> **What to produce**
Print every record below exactly as it stands.

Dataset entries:
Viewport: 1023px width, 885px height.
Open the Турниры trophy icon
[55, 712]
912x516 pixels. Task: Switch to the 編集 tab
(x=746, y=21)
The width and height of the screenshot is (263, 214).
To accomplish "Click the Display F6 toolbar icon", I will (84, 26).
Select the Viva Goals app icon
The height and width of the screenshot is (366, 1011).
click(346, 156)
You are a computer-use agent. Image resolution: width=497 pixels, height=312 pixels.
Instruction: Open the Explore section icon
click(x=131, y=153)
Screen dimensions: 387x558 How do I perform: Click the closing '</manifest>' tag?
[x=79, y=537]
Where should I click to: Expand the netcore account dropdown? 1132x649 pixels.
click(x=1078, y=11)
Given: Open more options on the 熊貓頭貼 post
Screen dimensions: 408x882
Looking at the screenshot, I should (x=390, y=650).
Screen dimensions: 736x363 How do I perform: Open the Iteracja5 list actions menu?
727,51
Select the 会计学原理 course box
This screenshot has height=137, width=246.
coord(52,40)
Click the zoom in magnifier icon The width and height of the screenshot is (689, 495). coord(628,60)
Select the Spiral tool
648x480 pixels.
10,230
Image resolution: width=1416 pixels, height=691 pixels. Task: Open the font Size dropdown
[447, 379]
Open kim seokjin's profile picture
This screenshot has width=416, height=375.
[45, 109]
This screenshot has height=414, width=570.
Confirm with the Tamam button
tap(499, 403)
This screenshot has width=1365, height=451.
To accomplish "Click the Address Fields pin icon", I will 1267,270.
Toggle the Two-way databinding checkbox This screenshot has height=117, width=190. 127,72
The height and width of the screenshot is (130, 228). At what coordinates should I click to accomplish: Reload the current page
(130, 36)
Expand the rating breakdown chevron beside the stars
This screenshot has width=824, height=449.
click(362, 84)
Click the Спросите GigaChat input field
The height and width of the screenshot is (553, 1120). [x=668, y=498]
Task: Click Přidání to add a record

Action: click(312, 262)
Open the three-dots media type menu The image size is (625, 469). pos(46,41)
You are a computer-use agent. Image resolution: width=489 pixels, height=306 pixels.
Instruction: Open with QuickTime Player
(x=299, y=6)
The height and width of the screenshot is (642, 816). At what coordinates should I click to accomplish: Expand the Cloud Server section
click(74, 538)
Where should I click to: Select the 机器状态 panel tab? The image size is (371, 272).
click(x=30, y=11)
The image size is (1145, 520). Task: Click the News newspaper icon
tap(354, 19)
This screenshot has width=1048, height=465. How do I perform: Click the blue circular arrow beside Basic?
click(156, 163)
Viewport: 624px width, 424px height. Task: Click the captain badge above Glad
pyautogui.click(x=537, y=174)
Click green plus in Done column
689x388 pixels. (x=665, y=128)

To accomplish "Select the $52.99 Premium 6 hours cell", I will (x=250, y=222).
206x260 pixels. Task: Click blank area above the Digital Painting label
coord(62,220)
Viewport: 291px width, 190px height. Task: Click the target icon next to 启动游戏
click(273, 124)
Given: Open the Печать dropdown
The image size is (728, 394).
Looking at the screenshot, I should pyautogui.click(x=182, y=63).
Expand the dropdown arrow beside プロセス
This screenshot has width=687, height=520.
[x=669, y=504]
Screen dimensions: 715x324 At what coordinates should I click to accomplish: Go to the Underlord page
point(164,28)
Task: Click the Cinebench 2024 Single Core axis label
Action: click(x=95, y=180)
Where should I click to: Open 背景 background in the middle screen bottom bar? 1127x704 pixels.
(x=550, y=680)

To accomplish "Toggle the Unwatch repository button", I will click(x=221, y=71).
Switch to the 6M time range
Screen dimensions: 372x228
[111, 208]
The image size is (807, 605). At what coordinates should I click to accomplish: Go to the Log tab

> **Exercise answer**
Viewport: 1023px width, 885px height.
Open the Турниры trophy icon
[55, 712]
912x516 pixels. Task: Switch to the 編集 tab
(x=746, y=21)
The width and height of the screenshot is (263, 214).
To accomplish "Click the Display F6 toolbar icon", I will (84, 26).
Select the Viva Goals app icon
The height and width of the screenshot is (366, 1011).
click(346, 156)
You are a computer-use agent. Image resolution: width=497 pixels, height=312 pixels.
Instruction: Open the Explore section icon
click(x=131, y=153)
Screen dimensions: 387x558 How do I perform: Click the closing '</manifest>' tag?
[x=79, y=537]
Where should I click to: Expand the netcore account dropdown? 1132x649 pixels.
click(x=1078, y=11)
Given: Open more options on the 熊貓頭貼 post
Screen dimensions: 408x882
Looking at the screenshot, I should (x=390, y=650).
Screen dimensions: 736x363 How do I perform: Open the Iteracja5 list actions menu?
727,51
Select the 会计学原理 course box
This screenshot has height=137, width=246.
coord(52,40)
Click the zoom in magnifier icon The width and height of the screenshot is (689, 495). coord(628,60)
Select the Spiral tool
648x480 pixels.
10,230
Image resolution: width=1416 pixels, height=691 pixels. Task: Open the font Size dropdown
[447, 379]
Open kim seokjin's profile picture
This screenshot has width=416, height=375.
[45, 109]
This screenshot has height=414, width=570.
Confirm with the Tamam button
tap(499, 403)
This screenshot has width=1365, height=451.
To accomplish "Click the Address Fields pin icon", I will 1267,270.
Toggle the Two-way databinding checkbox This screenshot has height=117, width=190. 127,72
The height and width of the screenshot is (130, 228). At what coordinates should I click to accomplish: Reload the current page
(130, 36)
Expand the rating breakdown chevron beside the stars
This screenshot has width=824, height=449.
click(362, 84)
Click the Спросите GigaChat input field
The height and width of the screenshot is (553, 1120). [x=668, y=498]
Task: Click Přidání to add a record

Action: click(312, 262)
Open the three-dots media type menu The image size is (625, 469). pos(46,41)
You are a computer-use agent. Image resolution: width=489 pixels, height=306 pixels.
Instruction: Open with QuickTime Player
(x=299, y=6)
The height and width of the screenshot is (642, 816). At what coordinates should I click to accomplish: Expand the Cloud Server section
click(74, 538)
Where should I click to: Select the 机器状态 panel tab? The image size is (371, 272).
click(x=30, y=11)
The image size is (1145, 520). Task: Click the News newspaper icon
tap(354, 19)
This screenshot has width=1048, height=465. How do I perform: Click the blue circular arrow beside Basic?
click(156, 163)
Viewport: 624px width, 424px height. Task: Click the captain badge above Glad
pyautogui.click(x=537, y=174)
Click green plus in Done column
689x388 pixels. (x=665, y=128)

To accomplish "Select the $52.99 Premium 6 hours cell", I will (x=250, y=222).
206x260 pixels. Task: Click blank area above the Digital Painting label
coord(62,220)
Viewport: 291px width, 190px height. Task: Click the target icon next to 启动游戏
click(273, 124)
Given: Open the Печать dropdown
The image size is (728, 394).
Looking at the screenshot, I should pyautogui.click(x=182, y=63).
Expand the dropdown arrow beside プロセス
This screenshot has width=687, height=520.
[x=669, y=504]
Screen dimensions: 715x324 At what coordinates should I click to accomplish: Go to the Underlord page
point(164,28)
Task: Click the Cinebench 2024 Single Core axis label
Action: click(x=95, y=180)
Where should I click to: Open 背景 background in the middle screen bottom bar? 1127x704 pixels.
(x=550, y=680)

To accomplish "Toggle the Unwatch repository button", I will click(x=221, y=71).
Switch to the 6M time range
Screen dimensions: 372x228
[111, 208]
The image size is (807, 605). At what coordinates should I click to accomplish: Go to the Log tab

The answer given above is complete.